I wasn't thinking so much memeafication, though I have seen some of these types become memes semi easily.


Ocean Helm said:


> INTP 4s are not uncommon, and also not memefied. 4 was actually the 2nd best correlating type with INTP in an old survey posted on the 9types forums, from a time prior to the development of most of these memes.


 Well I'd agree that Type 4 INTPs are not uncommon (as with ISTP 4s if you look at stereotypical Jazz musicians), but I don't think either of those as being particularly common either. Despite there being a seemingly high correlation between INTP and type 4, it sort of makes more sense for 4 to be present as more of a wing or a fix rather than a core type, though perhaps that's more of an opinion than anything else. Outside of obvious biases that exist, I'm somewhat shocked that types 6 and even 9 don't come out as highly correlating with the type in surveys. I'm somewhat skeptical of surveys to begin with due to chronic mistyping/the INT bias as well.

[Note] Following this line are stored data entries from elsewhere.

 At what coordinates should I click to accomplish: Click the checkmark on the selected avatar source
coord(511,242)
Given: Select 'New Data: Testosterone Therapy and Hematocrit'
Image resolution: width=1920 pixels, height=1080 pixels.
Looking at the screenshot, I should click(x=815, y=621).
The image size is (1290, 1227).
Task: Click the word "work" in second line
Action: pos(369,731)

> None of these are memefied to my knowledge. Do you think there is some kind of biasing influence that would make them identify as both of them together? I guess wanting to be special may make INFP 4's identify as 8.
> 
> Also look at INxP 7 stats vs. ISxP 7 stats. You'll see more ISxP 7's even though there's more ENxP 7's than ESxP 7's. If anything, I'd guess INxP are more likely to be 7, although they do have 4 and 5 which generally fit them better.
> 
> I wonder if you are thinking of the same thing I'm trying to get at with my post though.


INFP 8s are so meme-afied it's not even funny (INTP and IxFJ 8s too, but to a lesser extent). A lot of the "INFP 8s" end up being social 1s or cp6s and occasionally 9w8s(not to say there isn't at least one INFP 8 out there), so I'd imagine there's a disconnect with the way the stereotype of INFP is portrayed and the internal feelings inside them. Many INFPs see their individualism and desire to correct social inaccuracies/bluntness as being very aggressive in nature despite INFP descriptions depicting them as emotionally deep flower children. I'd imagine those who type themselves as INFP 8s tend to see themselves as more outwardly aggressive versions of their type or as being completely comfortable with their anger/feelings, and it's memefied because a lot of times it's very obvious to others that that's not entirely the case much of the time. Si isn't an aggressive function by nature, so it's unlikely that anyone with Si in a position that's not inferior (outside of ESTJ and occasionally ESFJ) is an 8, though it's not impossible under certain circumstances.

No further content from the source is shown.